When forming a company, one of the many tasks that may be required of you is to complete a shareholders’ agreement. Whether or not you will need to complete this requirement will depend on the specific rules and regulations of the jurisdiction that your company is being established in, as many jurisdictions do not require a shareholders’ agreement.

The relationship between the shareholders and the company is usually detailed in the constitutional documents (which are the Memorandum and Articles of Association); however in some cases the shareholders agreement often supplements this document. In the case that a company has a small number of shareholders, it is likely to form a shareholder agreement which is submitted with the other constitutional documents.
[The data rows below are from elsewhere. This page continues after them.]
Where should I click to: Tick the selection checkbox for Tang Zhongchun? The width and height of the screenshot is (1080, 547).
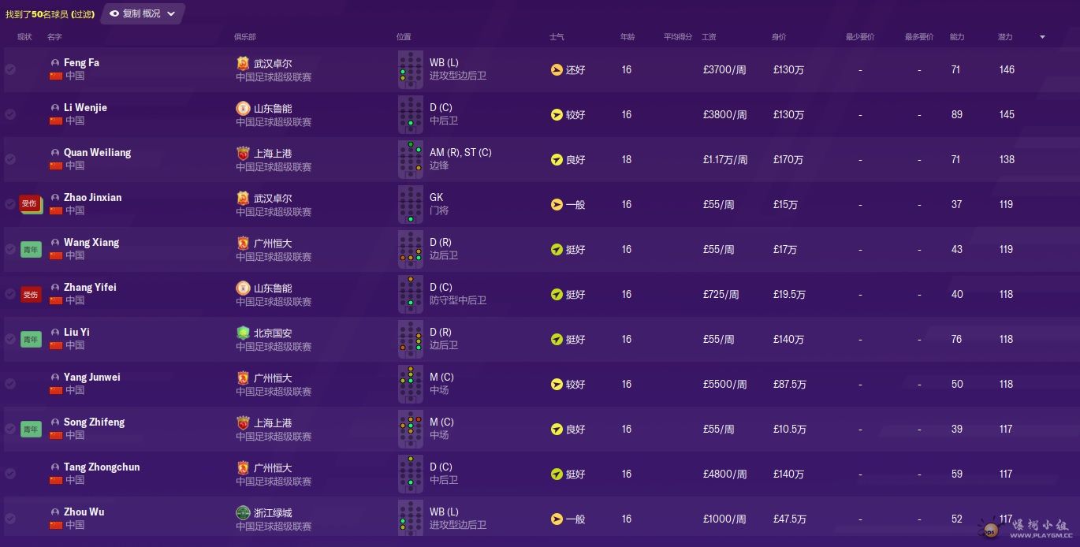10,474
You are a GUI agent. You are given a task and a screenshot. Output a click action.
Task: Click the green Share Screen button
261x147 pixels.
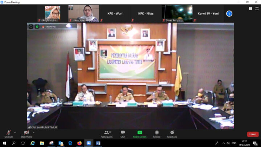(140, 133)
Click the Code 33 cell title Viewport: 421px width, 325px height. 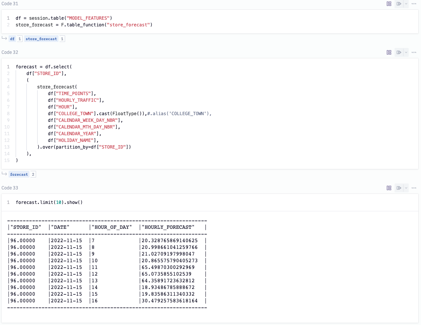[x=10, y=188]
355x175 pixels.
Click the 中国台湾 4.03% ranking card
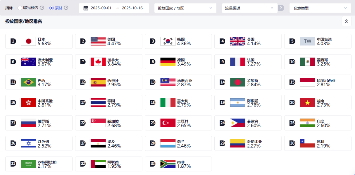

Some jurisdictions emphasize the requirement of a shareholders’ agreement, as it acts as a private document that is not available for public viewing. Jurisdictions that offer greater privacy of company operation will generally require a shareholders’ agreement, to ensure that all company activity is kept as private as possible.

Another reason why such an agreement is required is because it ensures that all shareholders are treated fairly and fully within their rights. The agreement also provides them with additional protection.

Further to the above, the agreement provides greater company flexibility in terms of the constitution. In some cases, businesses anticipate regular changes to their constitution and thus having a shareholders’ agreement in place enables them to modify this instead of altering the Memorandum and Articles of Association.